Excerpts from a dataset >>
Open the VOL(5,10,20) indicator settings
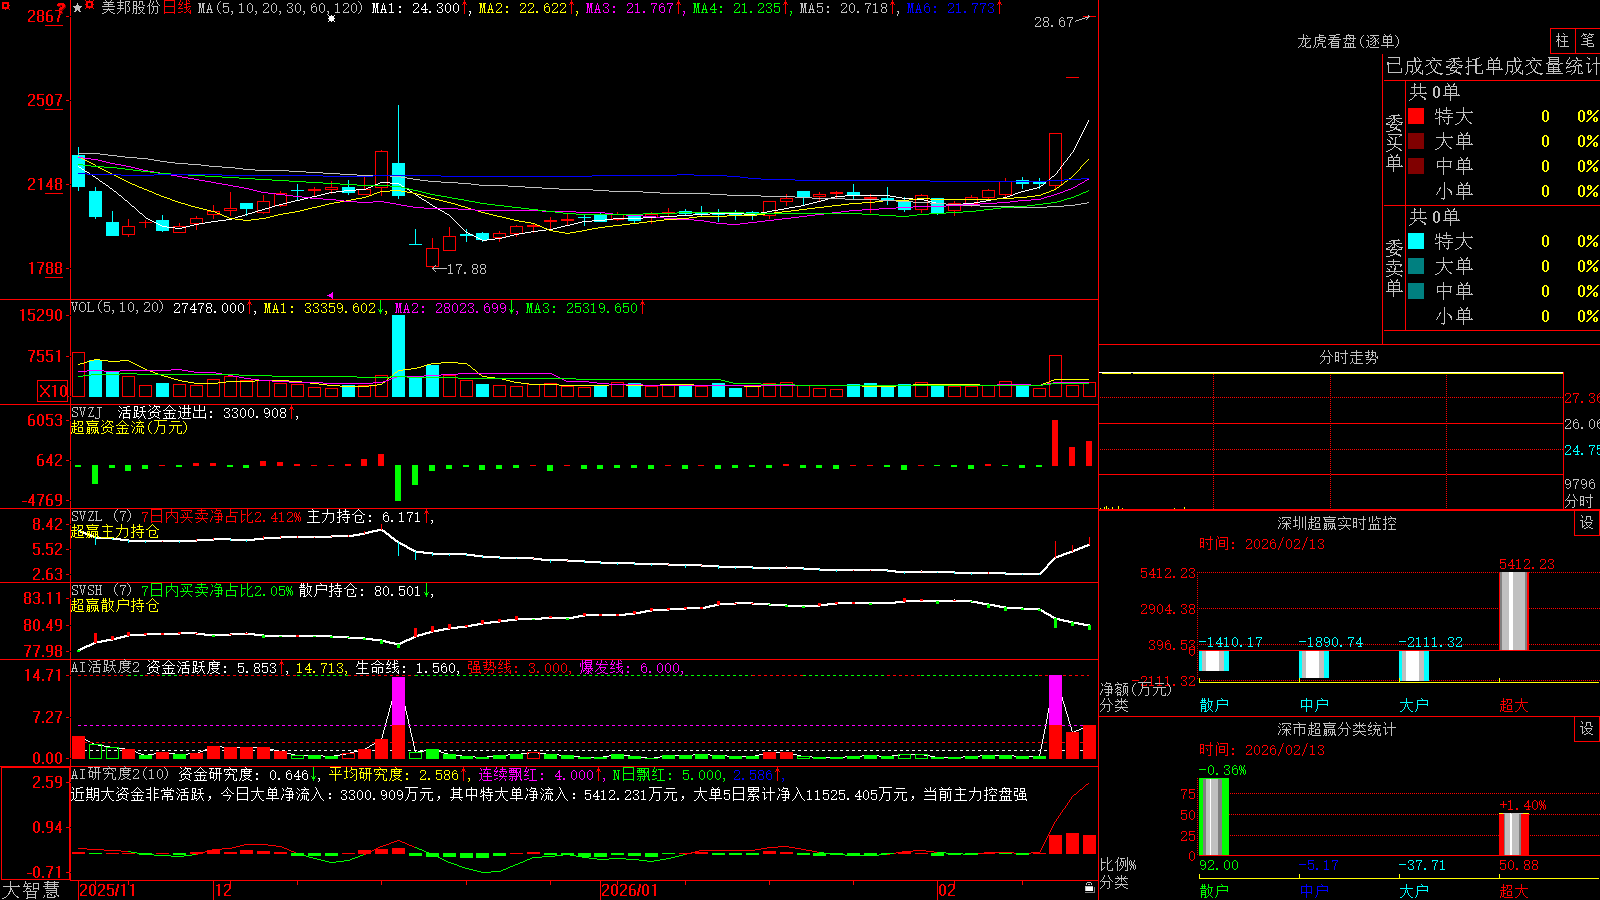 point(117,308)
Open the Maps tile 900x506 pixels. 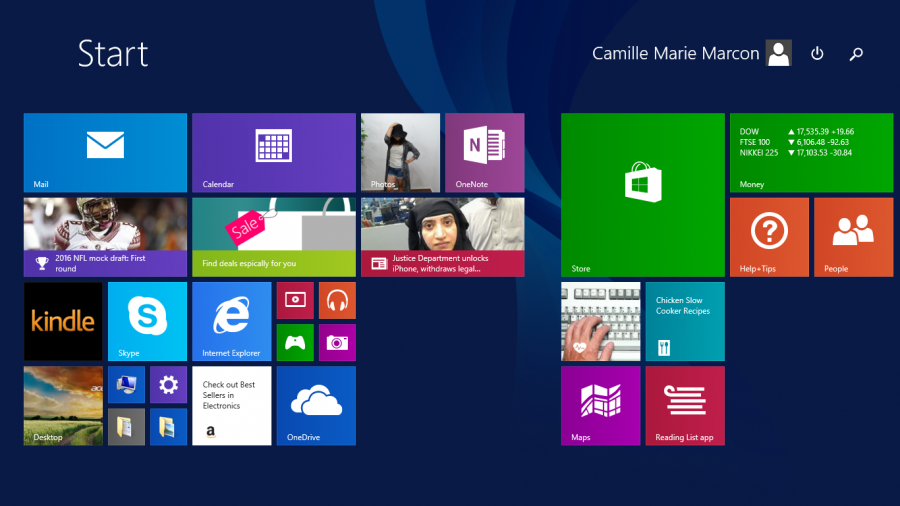tap(600, 405)
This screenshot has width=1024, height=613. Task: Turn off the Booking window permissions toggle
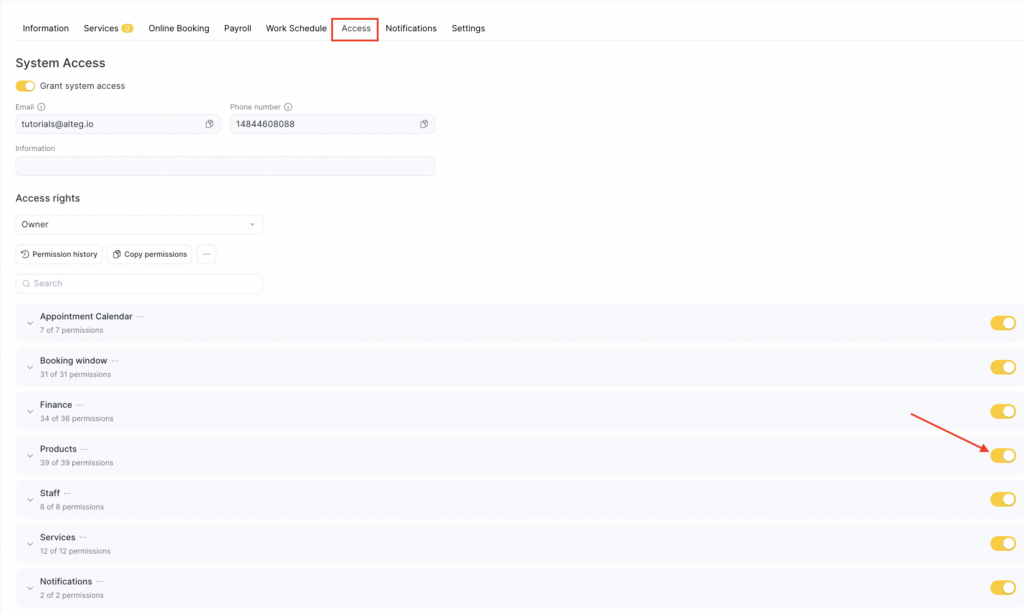pyautogui.click(x=1002, y=367)
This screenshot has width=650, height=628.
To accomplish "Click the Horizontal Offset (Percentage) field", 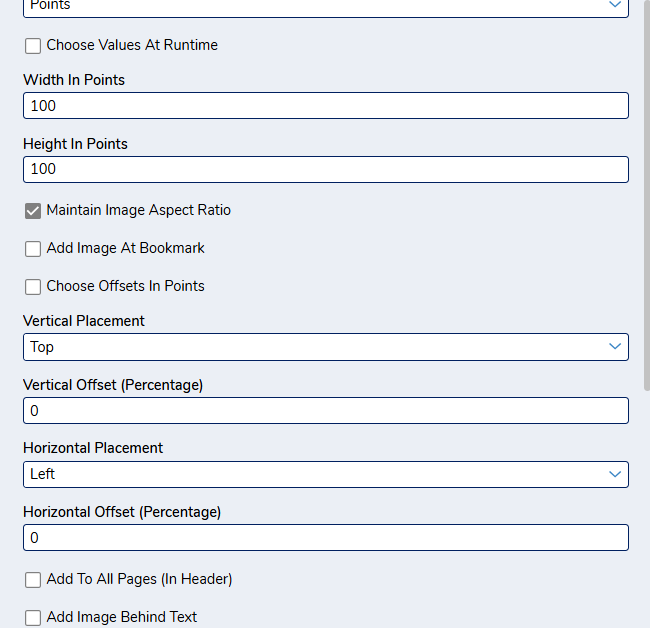I will click(x=326, y=538).
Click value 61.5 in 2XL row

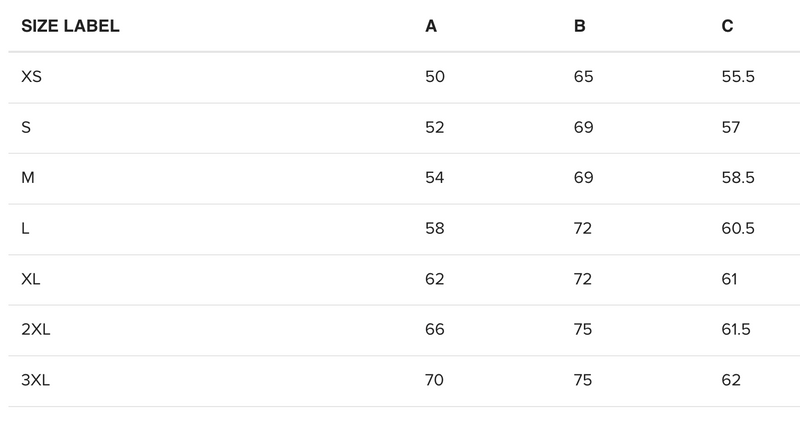point(735,330)
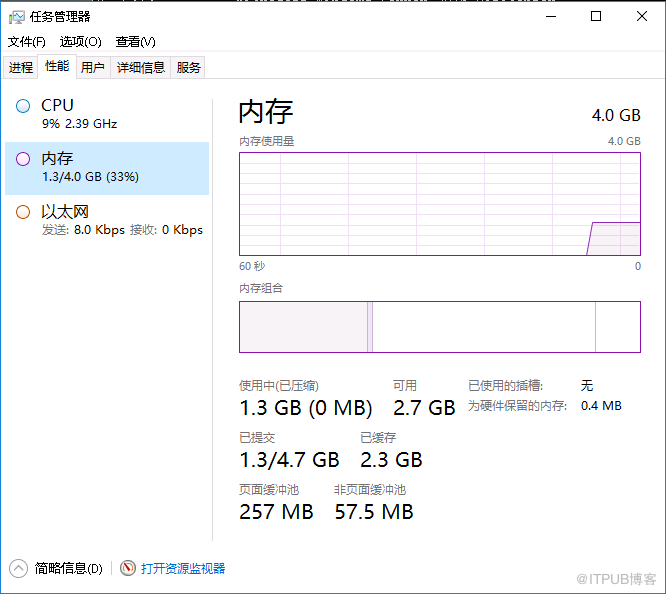This screenshot has width=666, height=594.
Task: Click the purple memory circle icon
Action: 23,159
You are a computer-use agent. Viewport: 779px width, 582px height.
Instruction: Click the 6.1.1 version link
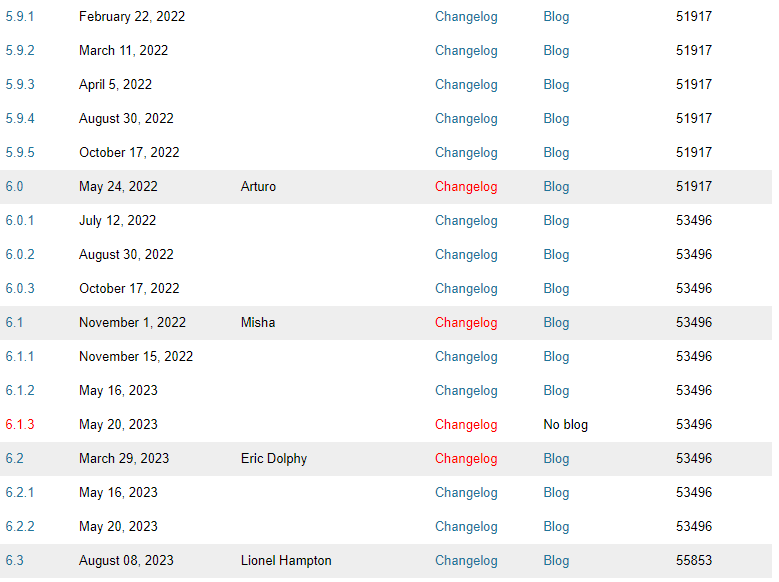(x=20, y=357)
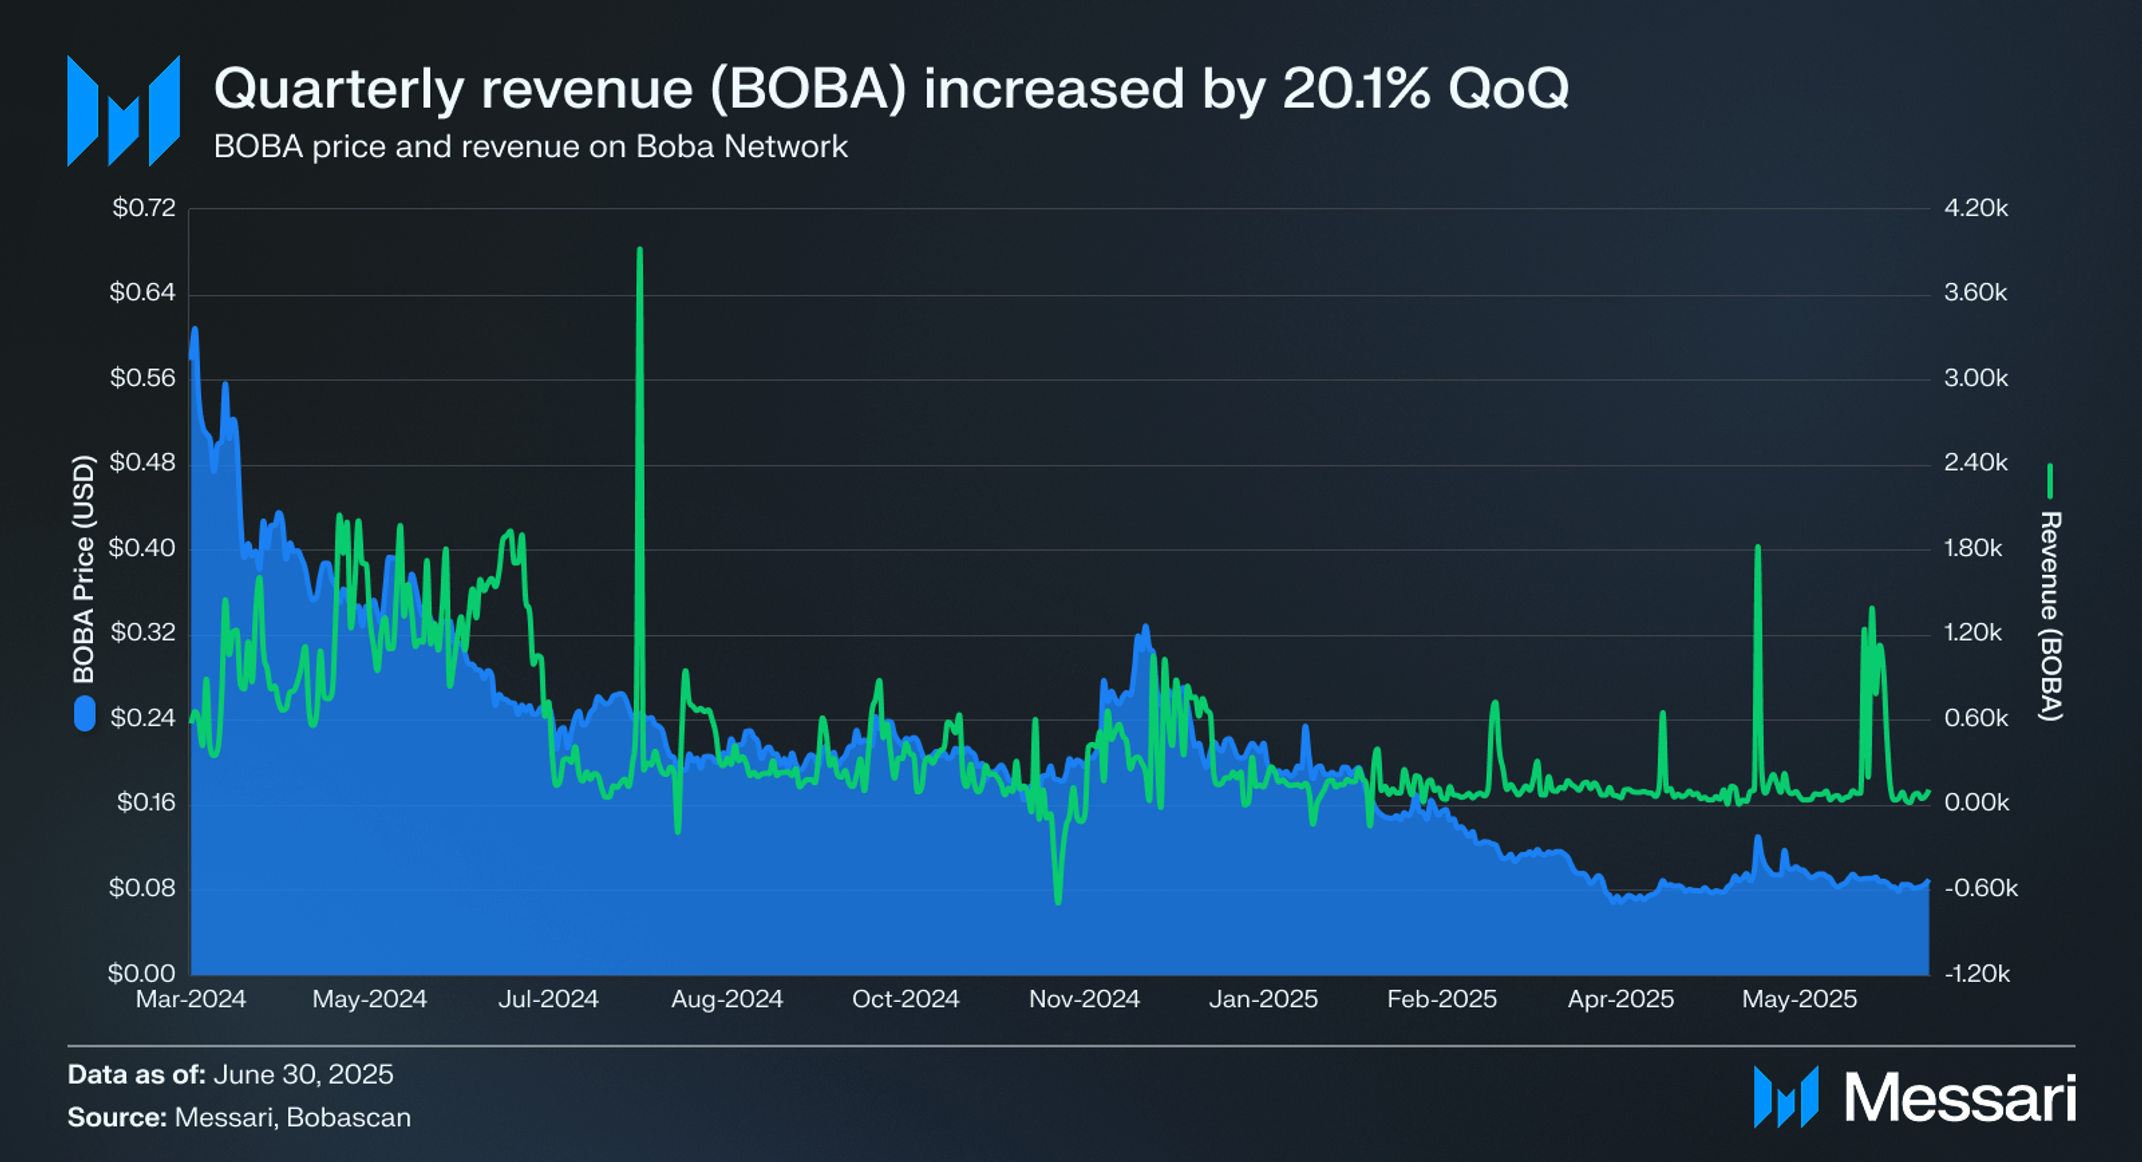Click the Source: Messari, Bobascan text
The height and width of the screenshot is (1162, 2142).
pos(239,1117)
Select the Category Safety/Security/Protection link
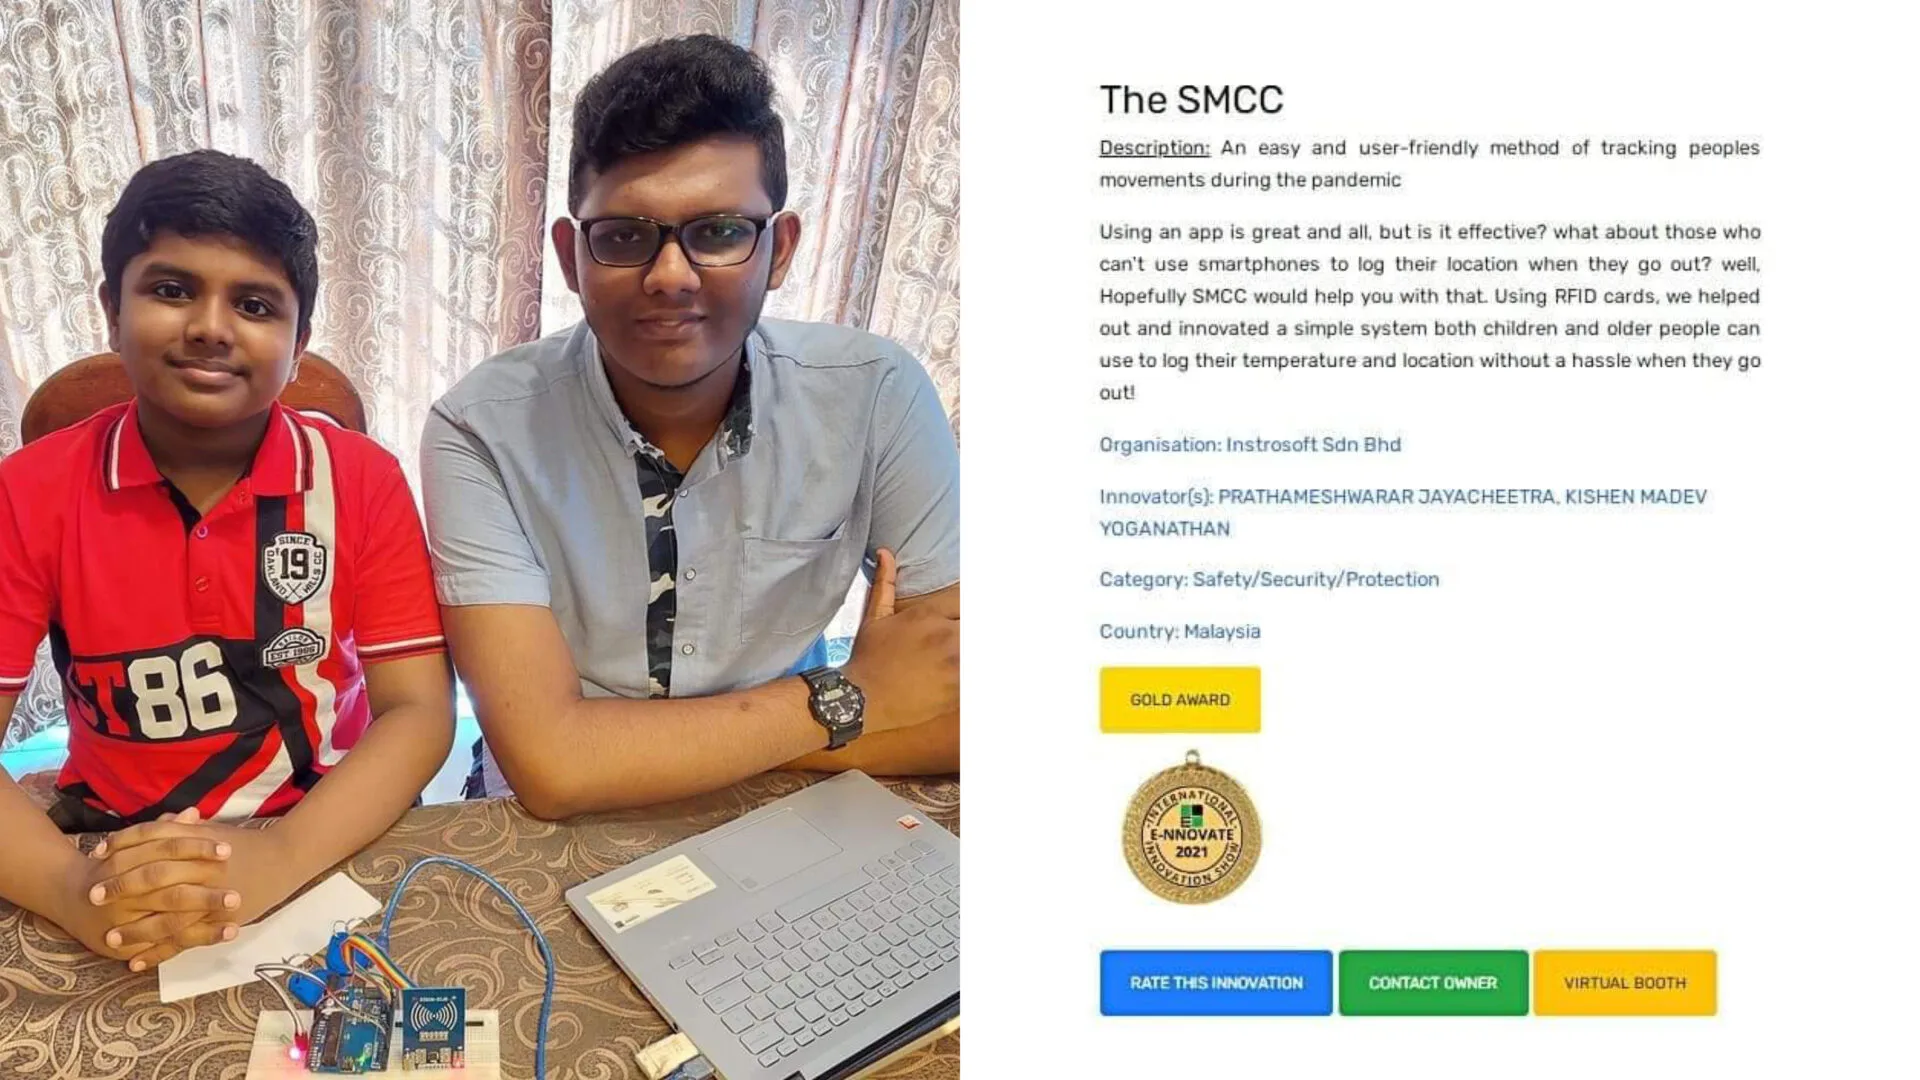The image size is (1920, 1080). [1269, 579]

What you will do >> Output exactly the lines from the one containing "Select the Category" through the last line of the records above, both included, leaving out any pictures.

Answer space >>
Select the Category Safety/Security/Protection link
The image size is (1920, 1080). [1269, 579]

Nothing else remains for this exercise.